Transaction may be via preferential shares, likely to be valued at about ₹12,000 crore
The board of the Life Insurance Corp. of India (LIC) approved a proposal to acquire 51% of state-run IDBI Bank, possibly through preferential shares, in a plan aimed at changing the lender’s fortunes. The government-owned insurer currently holds a 7.98% stake in the bank that’s laden with bad debt.
“Most likely (preferential shares) would be the way—the bank needs capital. They will issue preferential shares, that should be the method,” said economic affairs secretary SC Garg, who is also on the board of the state-run insurer. “The other (option) is that they can buy from the government but that does not provide capital to IDBI Bank and, therefore, that is the preferable mode to do it,” he said after the LIC board meeting in Delhi.
The government has been keen to convert IDBI Bank from a staid, state-owned entity burdened with rotten assets into a lender with the dynamic character of a private sector lender like Axis Bank. Arun Jaitley had said in his FY17 budget speech that IDBI Bank’s transformation had already begun and that the government would also consider the option of reducing its stake to below 50%.
The strategy hasn’t been without its opponents, including the unions of both LIC and IDBI Bank. The Congress and the Left parties have also criticised the plan, saying that the people’s savings with LIC would be used to bail out IDBI Bank.
IDBI Bank will soon hold a board meeting to approve the transaction that’s likely to be valued at about ₹12,000 crore, according to a government official.
LIC may Get 4 Board Seats
LIC could get four seats on the IDBI Bank board following the acquisition, the official said.
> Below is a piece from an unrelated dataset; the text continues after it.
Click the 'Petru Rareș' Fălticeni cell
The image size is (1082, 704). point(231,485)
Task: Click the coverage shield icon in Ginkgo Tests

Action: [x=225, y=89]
LIC will approach RBI and Sebi for approval. The Insurance Regulatory and Development Authority of India (IRDAI) has already given its nod for the acquisition by LIC. The deal is also expected to go to the Union Cabinet for approval. The government holds an 85.96% stake in the bank as of now.
Garg also indicated that LIC may not have to make an open offer as per Sebi takeover regulations because the public holding in the bank is very limited.
“Open offer may or may not come about,” Garg said. “The public shareholding is very small — it is only about 5%. And the pricing formula, etcetera, may not be attractive. But they will go through that process and if necessary they will make that open offer, but it is not a very material issue in this context.”
IDBI closed at ₹56.45 on the Bombay Stock Exchange (BSE), down 1.48% on a day the banking sector barometer Bankex shed 0.98%. IDBI Bank’s gross nonperforming assets or bad loans grew to ₹55,588 crore in March from ₹44,753 crore a year earlier.
BENEFITS FOR LIC
The government is of the view that LIC will eventually emerge as a beneficiary as it will get 2,000 branches of the bank through which it can sell its products. In addition, the bank also has real estate assets and non-core assets of ₹14,000 crore that can be monetised, said the official cited above.
The government had first announced its makeover intent in 2015. In early 2016, when Jayant Sinha was junior finance minister, some talks were held to sell the government stake to multilateral institutions. It was reported at the time that International Finance Corporation (IFC), an arm of the World Bank, was keen to acquire a stake. The other contenders were said to be GIC of Singapore, the Asian Development Bank and Commonwealth Development Corporation.
While none of the aforementioned confirmed that any talks were held, government sources said the discussions didn’t take formal shape because of differences over valuation. Sinha left the finance ministry later that year and the interest of private players fizzled out.
A senior government official told ET that there was no point in selling its stake in the bank at a low valuation that would have later been questioned in the courts and would have also drawn vigilance complaints.
“IDBI had real estate, non-core assets, but this was not being captured in the valuation process, and that is why the government’s plan keep getting delayed,” he said.
While the LIC unions have opposed the deal on the grounds that it will hurt the interest of policyholders, the IDBI union said the government had given an assurance that IDBI Bank would not be turned into a private lender.
“This is a clear attack on the autonomy of the LIC board. The government has cornered the insurer to opt for this acquisition which is a very bad deal for us,” said Federation of LIC Class-Officers Association general secretary S Rajkumar, adding that it will join hands with all other insurance unions and take a call by the end of this week on their action plan.
The IDBI union has approached lawmakers to take up their cause in the upcoming session.
“By the end of this week we will announce the strike action. We have already approached a few parliament members to raise our concerns on the floor of both the houses,” said All India IDBI Officers’ Association general secretary Vithal Koteswara Rao. The government had given a solemn assurance on the floor of parliament that it wouldn’t allow its stake to drop below 51%, he said.